THE PAINTINGS OF LINDA STOJAK
The ghostly forms of the women in painter Linda Stojak’s first solo exhibit in Santa Fe are rendered featureless save for the barest hints of facial definition. Stojak alludes to the past by painting several of her subjects in period dress, but the anonymous figures are mostly removed from any kind of setting, their narratives unknown to us. Her exhibition Silent Voices is on view at LewAllen Galleries through March 26. Stojak’s richly textured, layered surfaces lend the compositions a lush quality that contrasts with their ethereal human forms. The figures seem poised halfway between appearing and disappearing. On the cover is a detail of the artist’s 2015 oil and mixed media on canvas painting Untitled (LS15-313).
“Oddly romantic” is how art critic Edward Leffingwell described the paintings of Philadelphia-based artist Linda Stojak in the May 2006 issue of Art in America, which is quoted on a gallery wall in her first exhibition at LewAllen Galleries. The works do recall a romantic past, not in any nostalgic way, but in a knowing way, as through a filter of time — though it might be more accurate, in terms of Stojak’s painting style, to say layers of time. The nine paintings on exhibit are enigmatic renderings of women, lushly executed and textured by building up the paint.
The subjects in some of her works seem plucked from the canvases of a bygone era. The figures may put you in mind of 19th-century portraiture — paintings by artists such as John Singer Sargent — and the clothing some of Stojak’s figures wear harks back to Victorian times. Compare Sargent’s work to Stojak’s and you’ll see some similar aspects, including the use of stark color contrasts and formal compositional qualities, such as a figure’s pose.
But while Sargent painted a number of portraits of members of high society, they were identifiable subjects. Stojak’s figures are not — their features are indeterminate, and the faces are almost entirely featureless. In several paintings, the women are partially rendered in outline, and little besides the line designating the figures separates them from the background. Some wear hoop skirts that wouldn’t have been out of place in Sargent’s time. One can think of this shape as formed by a metal cage — which seems pertinent to Stojak’s feminist subject matter. The clothing in her works sometimes indicates that these figures belong to a world of privilege, but as women they are united by something that cuts across matters of class: They are all silent and without faces, which might be another way of saying that they all have the same face or fate.

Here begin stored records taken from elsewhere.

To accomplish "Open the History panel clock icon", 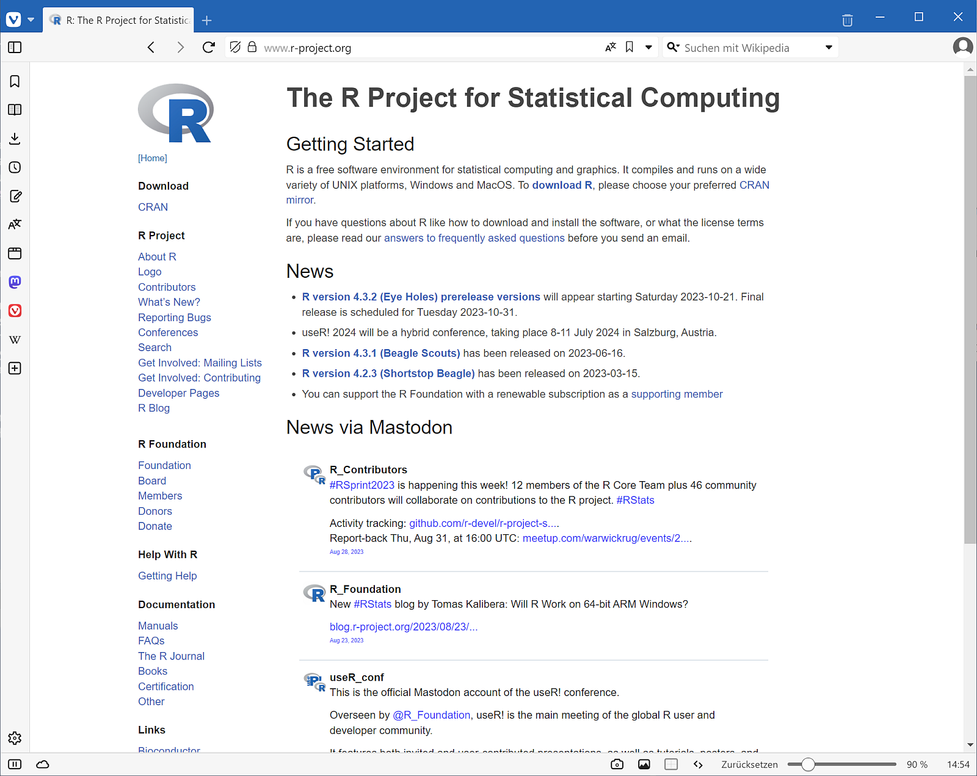I will pos(15,167).
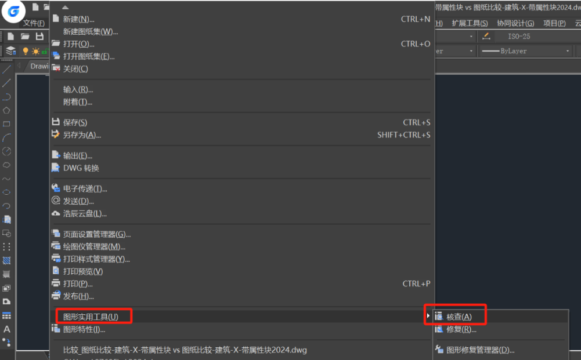Click 另存为(A)... menu entry

click(x=82, y=135)
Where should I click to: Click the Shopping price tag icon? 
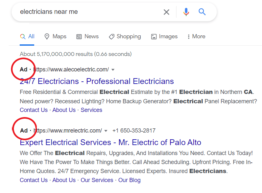(112, 36)
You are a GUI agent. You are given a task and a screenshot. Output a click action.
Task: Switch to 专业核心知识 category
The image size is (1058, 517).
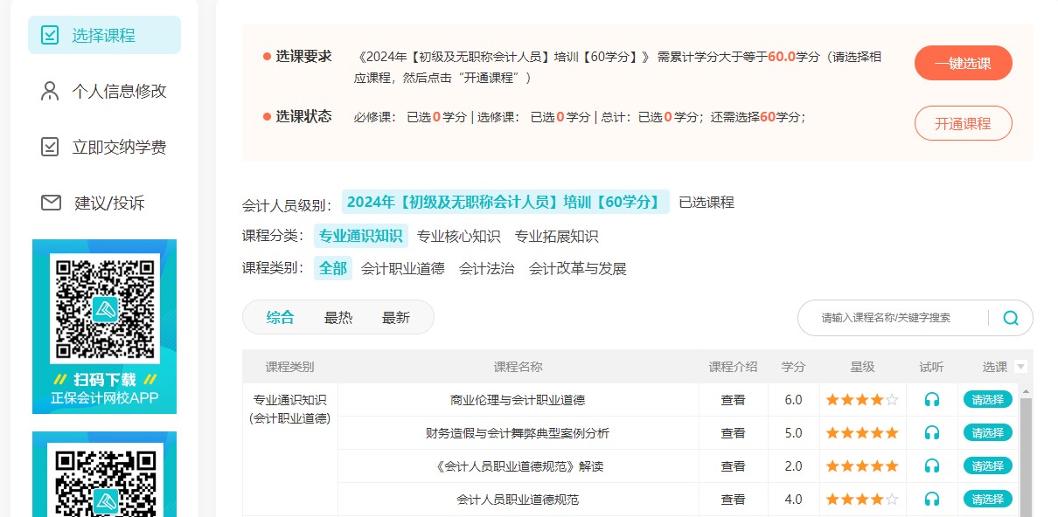tap(458, 237)
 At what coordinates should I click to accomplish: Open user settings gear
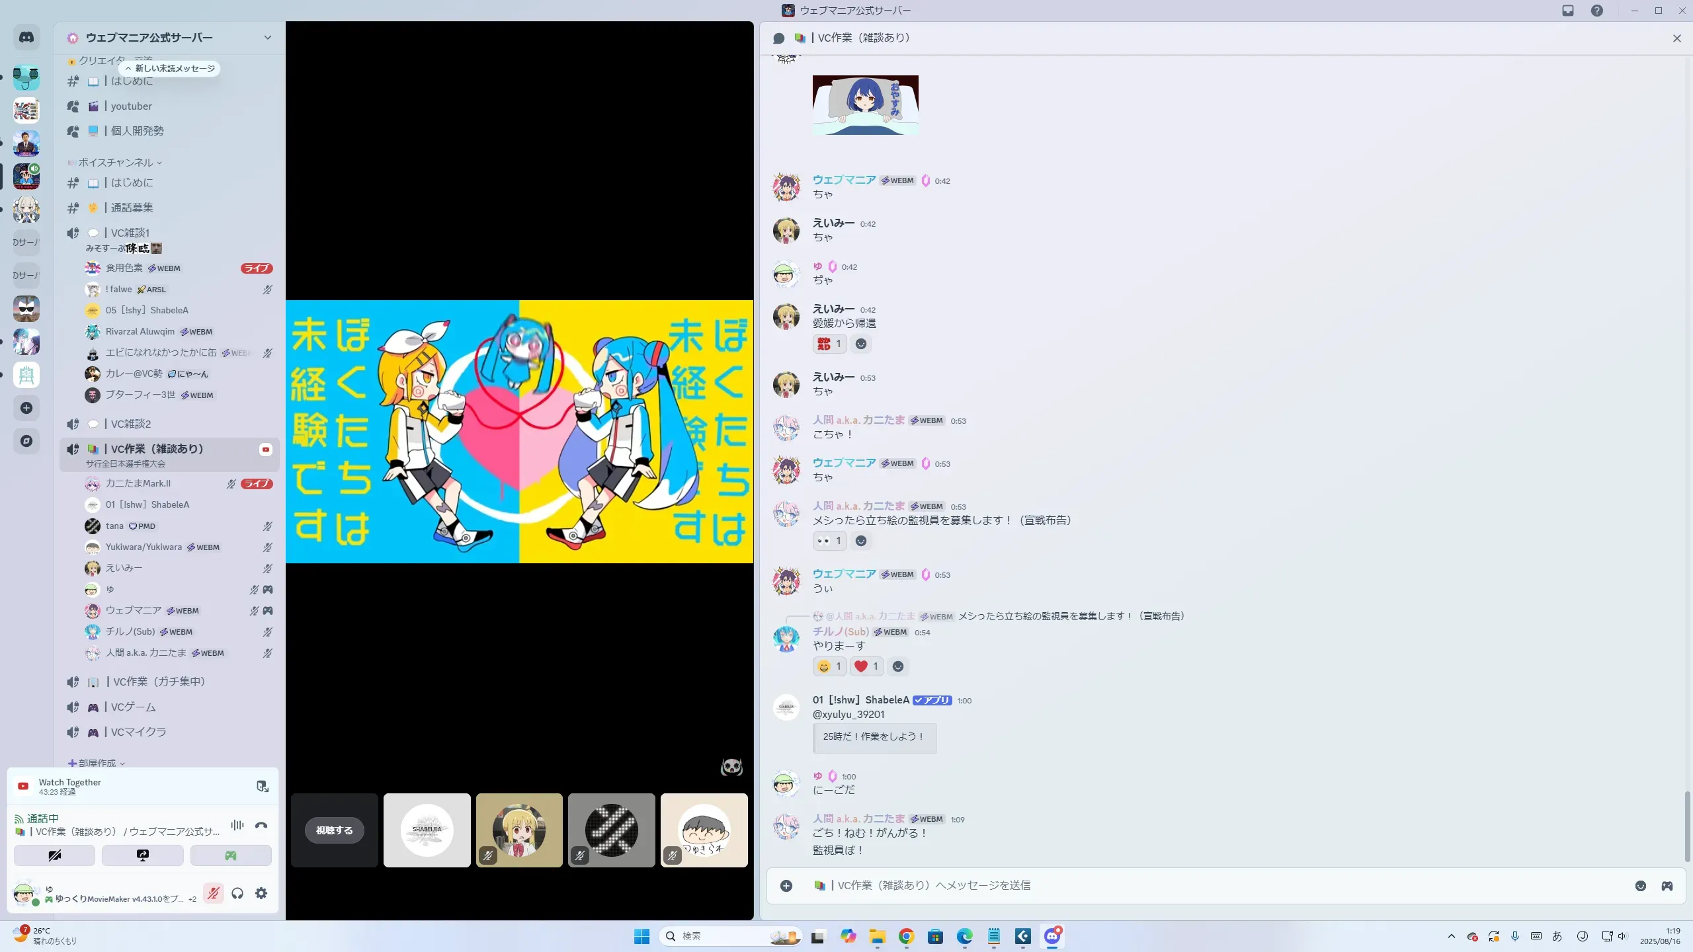pyautogui.click(x=261, y=893)
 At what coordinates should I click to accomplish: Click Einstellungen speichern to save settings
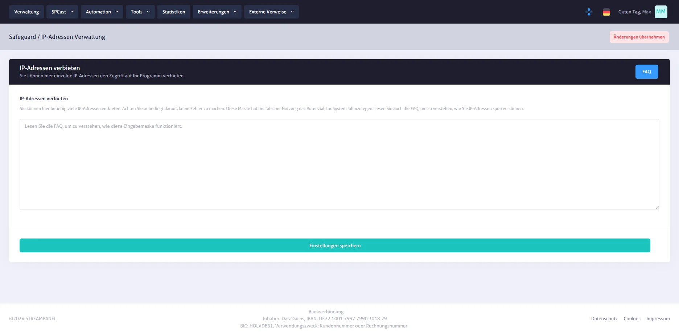point(335,245)
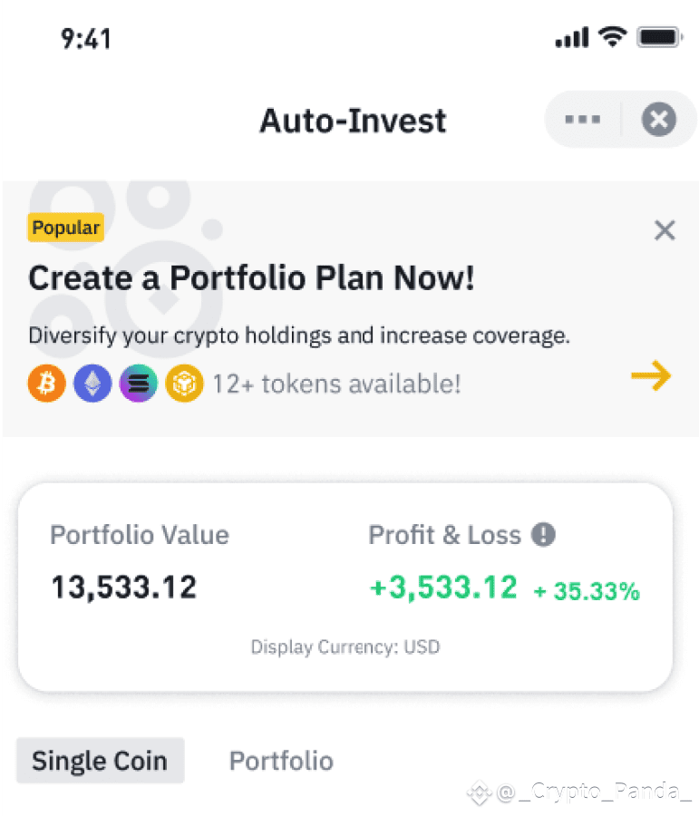The width and height of the screenshot is (699, 816).
Task: Tap the Bitcoin token icon
Action: click(x=47, y=384)
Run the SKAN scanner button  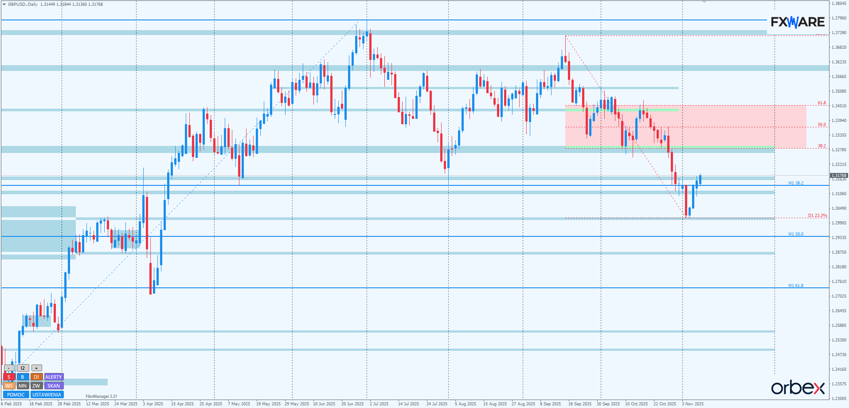(54, 386)
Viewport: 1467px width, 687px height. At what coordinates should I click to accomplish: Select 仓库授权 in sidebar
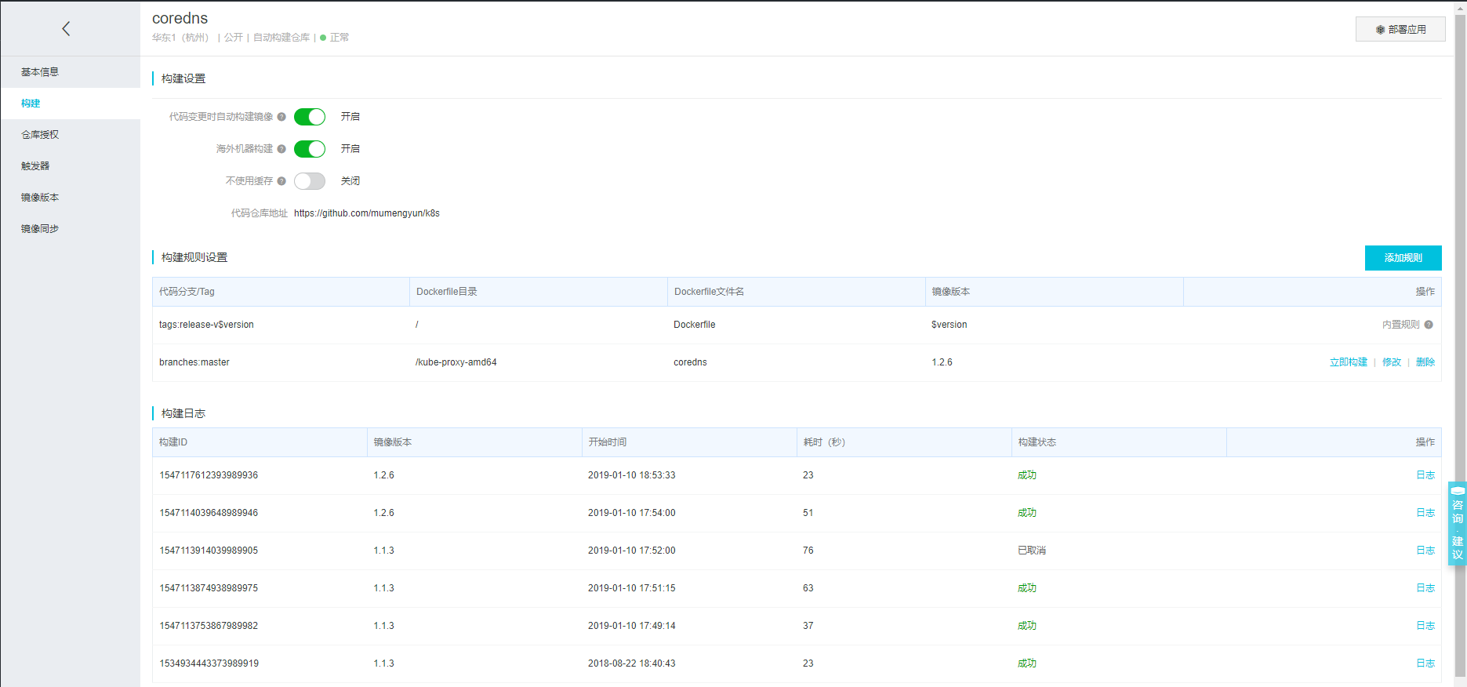pyautogui.click(x=40, y=135)
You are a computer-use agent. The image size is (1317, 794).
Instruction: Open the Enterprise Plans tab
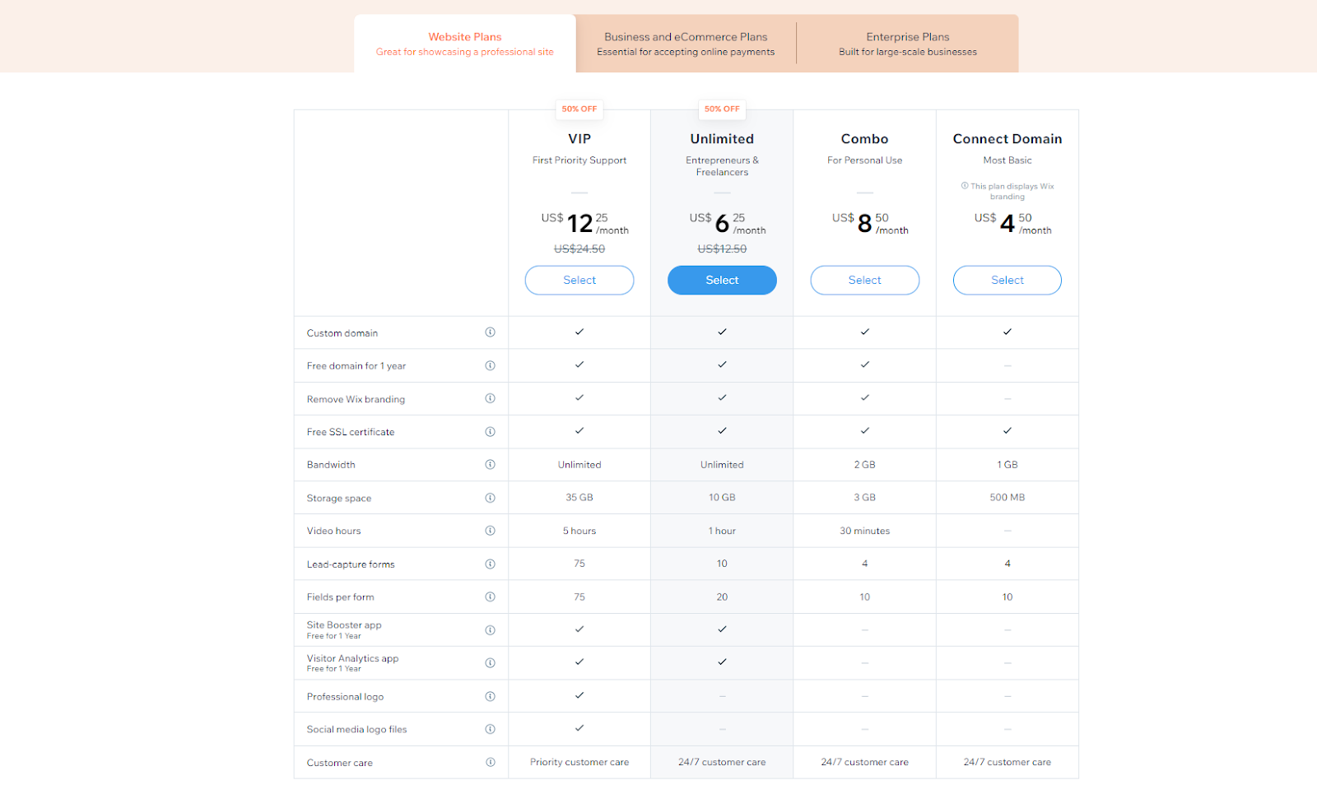click(x=907, y=44)
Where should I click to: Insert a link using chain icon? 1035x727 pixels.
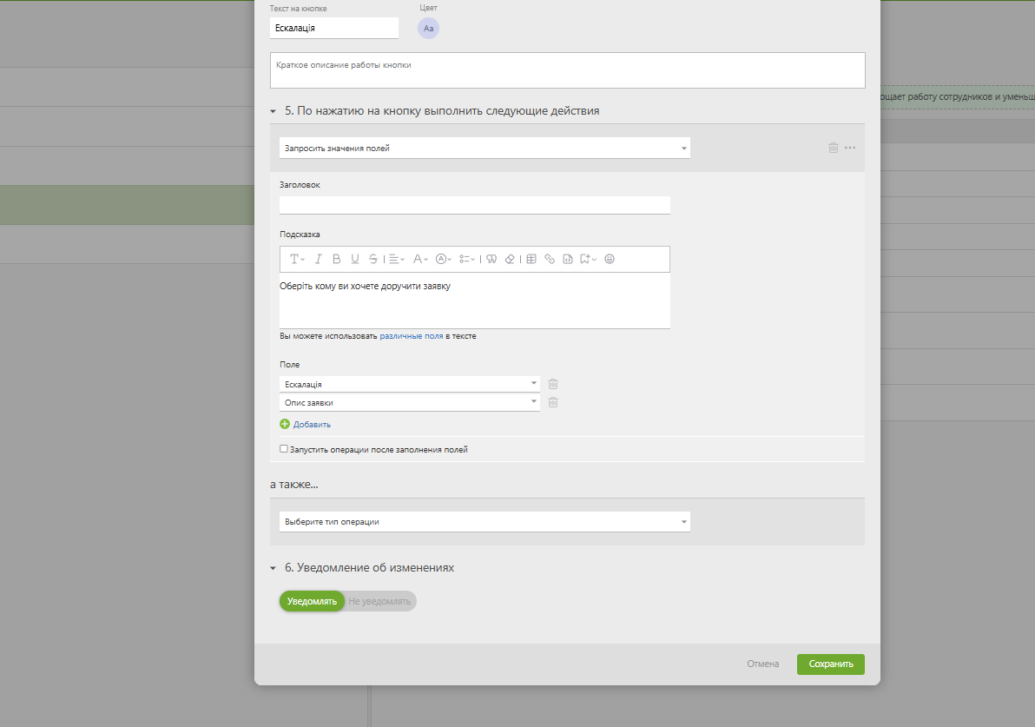tap(549, 259)
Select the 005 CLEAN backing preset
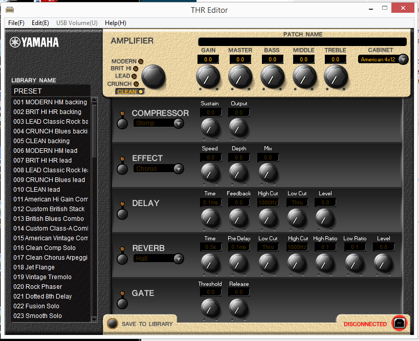This screenshot has width=419, height=341. pos(41,141)
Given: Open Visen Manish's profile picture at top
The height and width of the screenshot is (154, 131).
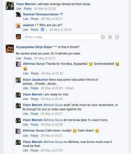Looking at the screenshot, I should click(10, 6).
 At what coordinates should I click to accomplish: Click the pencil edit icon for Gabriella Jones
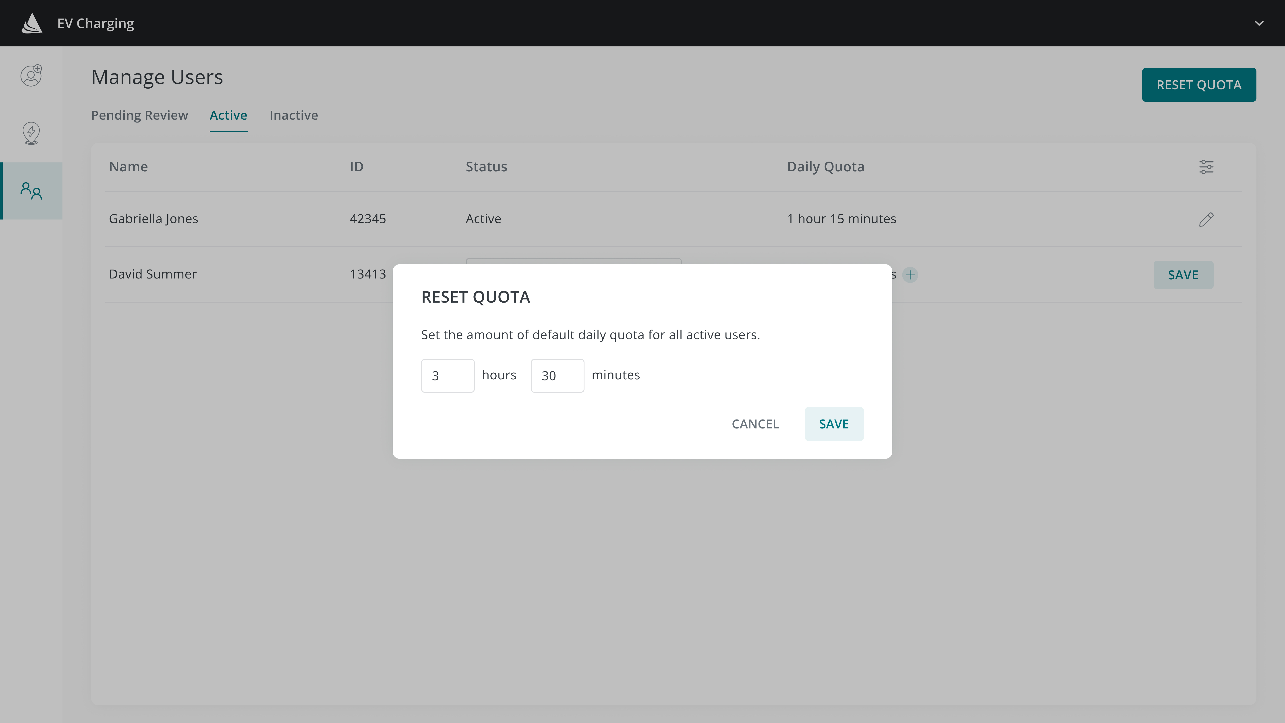(1206, 219)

Traces of blood red, as in an untitled painting from 2015, suggest violence and appear in several other compositions. The figure in the untitled painting is turned slightly from the viewer, self-protectively. The red is used to partially outline the form, but it also gathers in a deep blood-red splotch at her back like an open wound. The woman’s anonymity marks her as everyone and no one. Even if these paintings are regarded as self-portraiture of a sort, giving voice to the interior, sublimated archetypes of the psyche, the pain and sorrow with which Stojak invests them isn’t personalized but generalized across the body of work.
Stojak uses a red line in dramatic fashion in 2012’s Figure 73, which shows two women standing side by side against a stark white background. The one on the left, her figure traced in a subdued grayish blue, is barely there. The bold use of the red line, zig-zagging over her body, suggests that she is bound by it, as though by a rope. The form of the slightly smaller figure on her right (the figures could be mother and daughter, but nothing overtly indicates that) is also partially delineated by red. The painting may deal in some regard with the issue of domestic violence and generational cycles of abuse, but one should be wary of reading too much into the work. Stojak avoids the trappings of allusions to specific people or places, which could give her paintings a narrow frame of reference. Her subject matter feels nonspecific and universal.
Stojak’s works can be seen as commentary on paintings under the jurisdiction of the male gaze (Sargent’s Madame X comes to mind), in which the female form is objectified and sexualized. In Stojak’s paintings, identity is obliterated. There is a single nude among this small presentation of large-scale works, called Untitled
(LS07-267), from 2007. The painting’s subject is prostrate, a pale white figure against black, but there is no trace of eroticism in this nude. The painting frustrates the viewer who’s seeking more information or a narrative. Is the woman dead? Is she sleeping? Is her voice still because she has been silenced? Stojak’s figures exist somewhere between the somatic realm of the corporeal and the elusive, ethereal worlds of time and memory, where names and histories dissipate and where faces grow vague and indistinct.
According to the gallery, Stojak is not a prolific artist — Silent Voices is the culmination of years of work. She paints with a palette knife, adding layers, scraping away, and adding more. Hers are labored works but don’t appear as such. Stojak’s use of paint provides a textured but uniform surface where close inspection reveals numerous colors, even in the backgrounds, which from a distance read as more solid black or white — or in the case of Figure 72, from 2012, light blue. Her subjects, traced in paint, recall a statement from the Ashcan School’s John Sloan, that “painting is drawing, with the additional means of color.” The drawing/ painting dynamic is one of Silent Voices’ many contradictions, not the least of which is captured in its title. But these silent voices say a lot.